When one cell divides into two, a tiny parcel of cellular stuff is left behind, and scientists have just realized how its contents could transform neighboring healthy cells into fast-dividing cancerous ones.
Called a midbody remnant, the parcel is a millionth of a meter in size and stuffed with genetic instructions for dividing cells.
Researchers had thought of midbody remnants as the garbage bag of cell division, once considering them to be dissolved post-split, before noticing they were instead expunged.
But a new study has tracked the formation of these overlooked organelles and unpacked their internal structure, which suggests they are well-equipped to influence other cells after their primary job of cell division is done.
"What surprised us is that the midbody is full of genetic information, RNA, that doesn't have much to do with cell division at all, but likely functions in cell communication," says geneticist and senior author Ahna Skop at the University of Wisconsin-Madison.
Before we get to what midbodies do, let's first understand how they form.
When two body cells divide in a process called mitosis, a whole lot of internal shuffling takes place. Chromosomes duplicate and line up down the midline of the cell, which sprouts spindly microtubules to drag one copy of each chromosome in different directions to create two new daughter cells.
The midbody assembles itself at the overlapping, outstretched ends of spindle microtubules that tether themselves to chromosomes. From there, the midbody recruits and positions the abscission machinery that cleaves the final bridge connecting the dividing cells in two.
Job done; midbody remnants were thought to be degraded inside daughter cells. But studies revealed that most of these parcels are actually released into extracellular space and ingested by other neighboring cells.
What researchers found next began to reveal the true nature of midbody remnants, as cell signaling packages, not trash cans.
Both cancer cells, which divide unchecked, and stem cells, which are plastic precursors that develop into other cell types, gobble up midbody remnants more so than regular cells.
Studies have also found cells that engulf midbody remnants become more invasive, suggesting a role for midbody remnants in cellular reprogramming and proliferation.
But this is an emerging field, and the cell signaling mechanisms of midbody remnants are only just beginning to be understood. So Skop and her colleagues wanted to delve deeper into the contents of these tiny cargo carriers.
"Here, we further define the structural components, organization, and behavior of midbodies throughout their uniquely complex life cycle," the team writes in their published paper.
Skop and colleagues found that midbody remnants were loaded with certain types of RNA: those encoding proteins involved in cell proliferation, pluripotency (the ability of stem cells to develop into any cell type), and oncogenesis (where healthy cells become transformed into cancerous ones).

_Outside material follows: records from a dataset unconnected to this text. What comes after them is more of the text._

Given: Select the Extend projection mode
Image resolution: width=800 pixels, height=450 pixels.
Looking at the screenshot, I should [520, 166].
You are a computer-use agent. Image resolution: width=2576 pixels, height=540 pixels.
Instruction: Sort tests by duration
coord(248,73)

What's more, the midbody remnants also contained the cellular machinery necessary to turn that RNA into functional proteins. As the midbody remnant is released, that machinery is busy translating the RNA into proteins, as if the capsule is getting ready for its next task: intercellular communication.
"It's like a little lunar lander," Skop says of midbody remnants. "It's got everything it needs to sustain that working information [away] from the dividing cell."

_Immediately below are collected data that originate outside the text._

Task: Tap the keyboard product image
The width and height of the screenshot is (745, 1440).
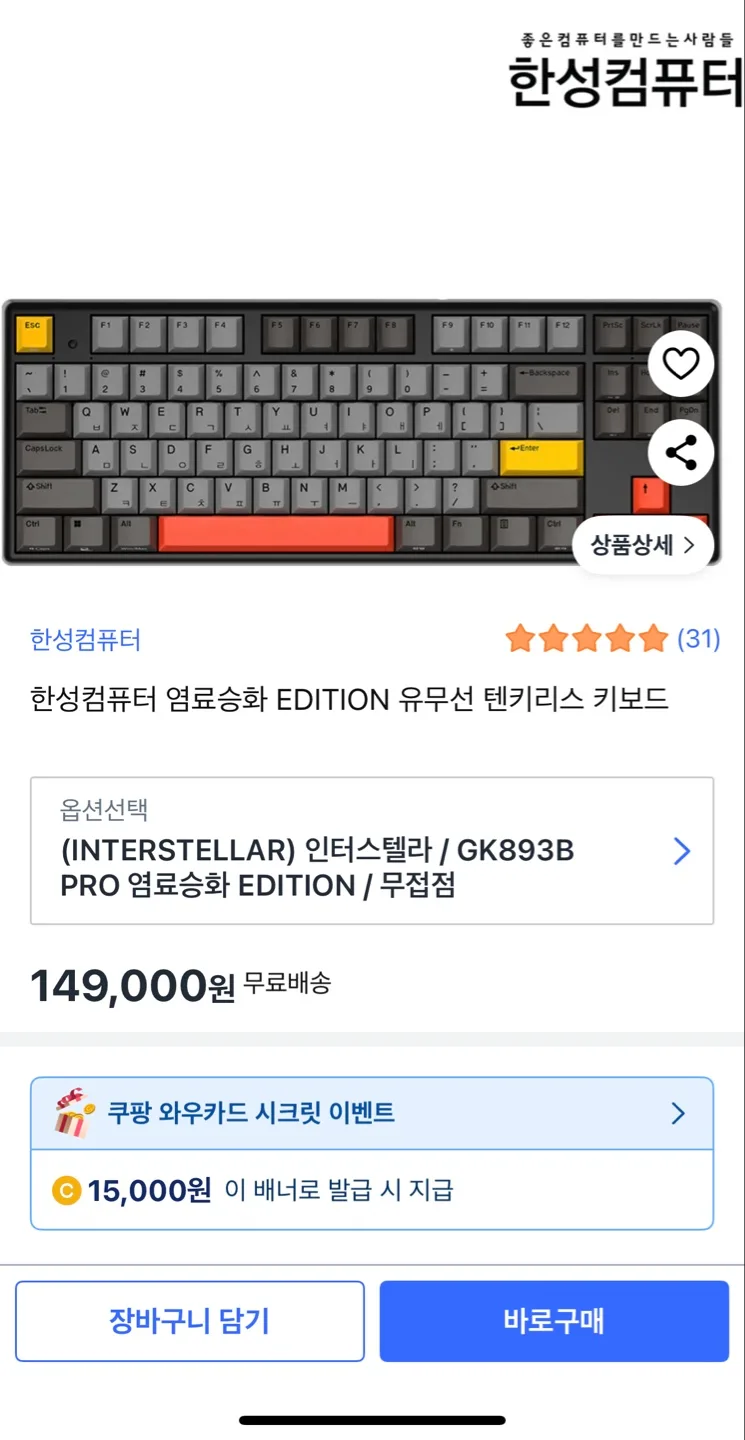Action: click(x=361, y=432)
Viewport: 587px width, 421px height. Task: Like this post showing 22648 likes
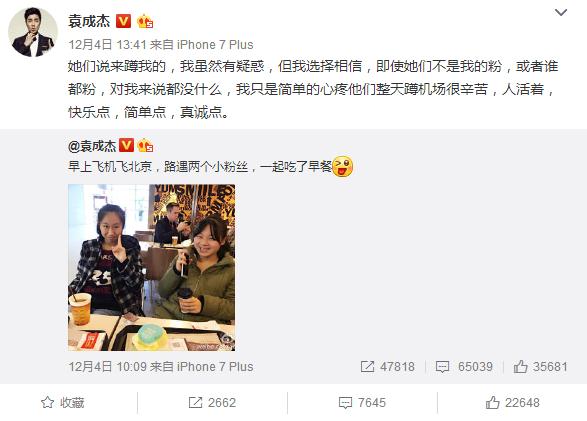(513, 403)
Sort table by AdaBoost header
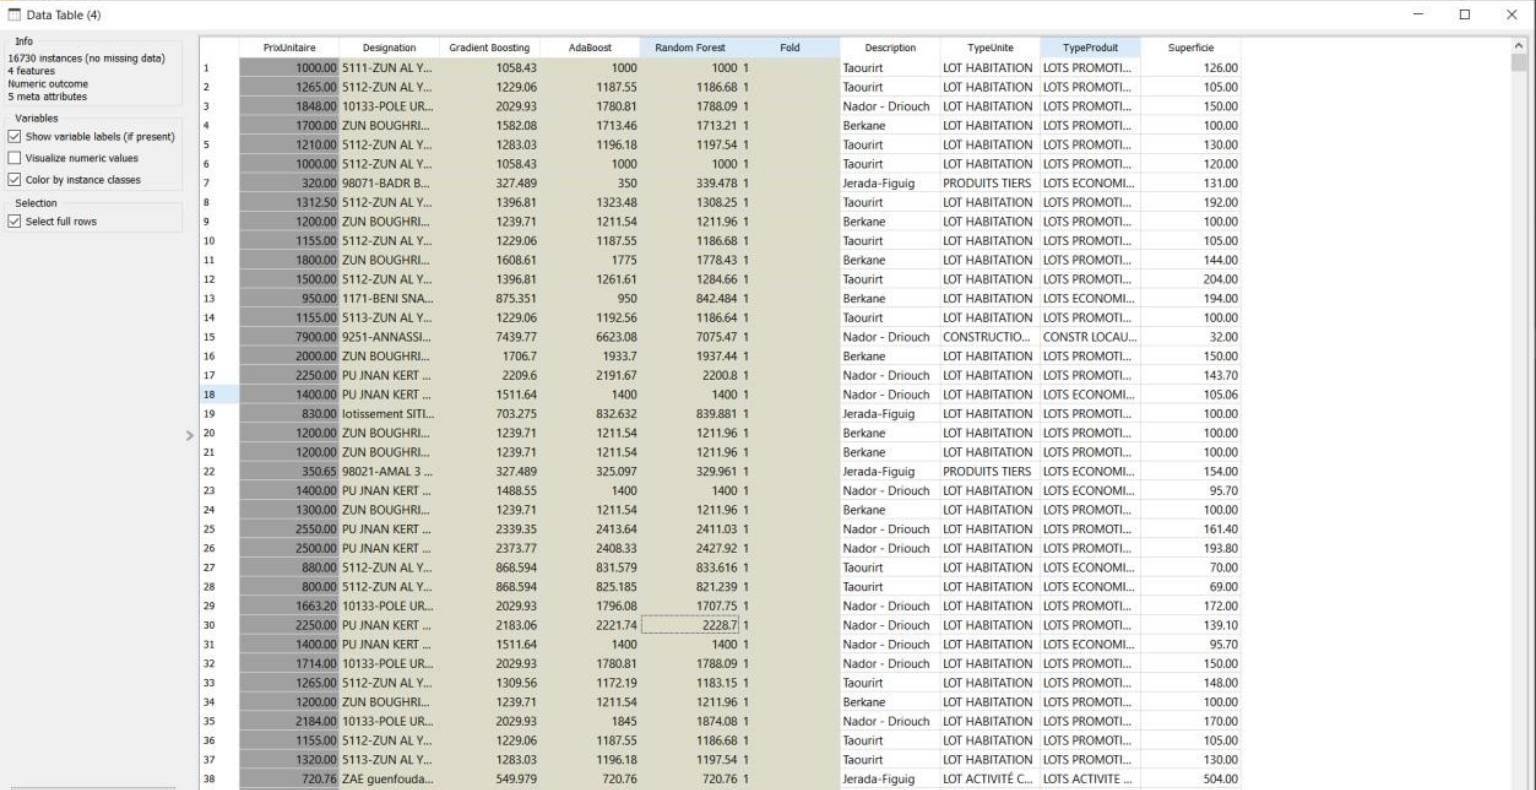Screen dimensions: 1536x790 coord(589,48)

More work is needed to comprehensively track the fate of these surprise-filled packages to figure out how long they last adrift in extracellular space and how far they travel before being taken up by other cells.
If their RNA-encoded messages are enacted, they might well coax other cells into dividing more rapidly than they should. But cancer is an accumulation of many errors, and there are plenty of mechanisms to keep unruly cells in check.
The study has been published in Developmental Cell.